I examined the hives today and found pollen being stored in some cells. It looks like colorful (orange) splotches. The workers are drawing out the comb on seven sides of the frames. I saw both my queens. Because I was reluctant to shake the bees off the busiest frames, I was unable to see what was going on in the honeycomb, but I am starting to see cells that are capped. It's too soon for capped honey, so I'm going to assume the capped cells contain developing larvae. The capped cells are so perfect, creamy smooth tops in perfect hexagons.

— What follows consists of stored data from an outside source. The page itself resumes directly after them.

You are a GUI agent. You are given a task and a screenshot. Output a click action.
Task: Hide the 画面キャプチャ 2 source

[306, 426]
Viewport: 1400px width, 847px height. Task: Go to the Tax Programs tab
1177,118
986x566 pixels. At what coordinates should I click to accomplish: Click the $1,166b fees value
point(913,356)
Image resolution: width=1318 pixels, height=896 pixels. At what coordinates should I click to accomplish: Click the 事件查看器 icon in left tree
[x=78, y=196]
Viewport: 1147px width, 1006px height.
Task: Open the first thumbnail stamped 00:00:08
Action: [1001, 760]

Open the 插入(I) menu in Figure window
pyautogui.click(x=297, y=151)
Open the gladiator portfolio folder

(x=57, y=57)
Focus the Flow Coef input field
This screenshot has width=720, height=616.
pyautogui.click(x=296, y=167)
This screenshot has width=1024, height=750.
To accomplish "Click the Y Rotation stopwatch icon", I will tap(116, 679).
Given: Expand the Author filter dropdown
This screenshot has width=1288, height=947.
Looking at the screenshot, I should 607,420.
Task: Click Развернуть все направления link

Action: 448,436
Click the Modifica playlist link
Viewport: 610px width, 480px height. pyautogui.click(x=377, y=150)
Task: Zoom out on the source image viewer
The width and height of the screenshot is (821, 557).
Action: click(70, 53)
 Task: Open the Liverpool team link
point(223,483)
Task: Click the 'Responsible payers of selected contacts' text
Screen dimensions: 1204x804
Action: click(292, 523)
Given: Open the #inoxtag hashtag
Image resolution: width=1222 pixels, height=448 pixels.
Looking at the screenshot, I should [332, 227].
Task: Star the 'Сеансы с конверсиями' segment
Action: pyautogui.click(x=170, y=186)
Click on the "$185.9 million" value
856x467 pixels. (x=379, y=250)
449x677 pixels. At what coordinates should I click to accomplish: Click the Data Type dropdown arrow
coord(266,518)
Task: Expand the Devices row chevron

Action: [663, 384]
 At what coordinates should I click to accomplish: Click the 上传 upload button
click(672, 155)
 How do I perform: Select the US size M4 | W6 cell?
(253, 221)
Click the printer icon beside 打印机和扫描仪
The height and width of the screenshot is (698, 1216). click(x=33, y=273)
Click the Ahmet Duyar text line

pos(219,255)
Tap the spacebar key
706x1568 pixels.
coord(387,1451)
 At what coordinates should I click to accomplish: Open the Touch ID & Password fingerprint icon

While seeing the drawn out comb, stored pollen and some capped cells is fascinating, that occurred early this afternoon and I was not yet smitten. I didn't fall down the rabbit hole of bee love until dusk tonight. I went out to water some plants and stood by the hives for about 15 minutes. Since it was close to dark, there wasn't the kind of energetic activity I see in the afternoon, bees zooming out of the hive and others coming in for a landing. What I saw this evening was bees homing in on their hives, not a lot, but a steady stream of workers coming in for the night. Many more of them are bringing home filled pollen baskets. I was standing about a foot away from their doors and they just sort of materialized out of nowhere, landed and went in. It reminded me of a magician plucking quarters out of someone's ear, except that's an illusion and this was truly magical. And while the hives are less than two feet apart, there was not a bee that didn't fly directly to her own hive. No guesswork, no moments to think about it, just a beeline (ha!) to the correct hive. Reflecting on their tireless work, clannishness, perfect understanding of geometry and their infallible GPS did it and I fell in love with my bees.
I accompanied Susan today to check her hives and am delighted to report no new stings for either of us. My sting count remains at 5.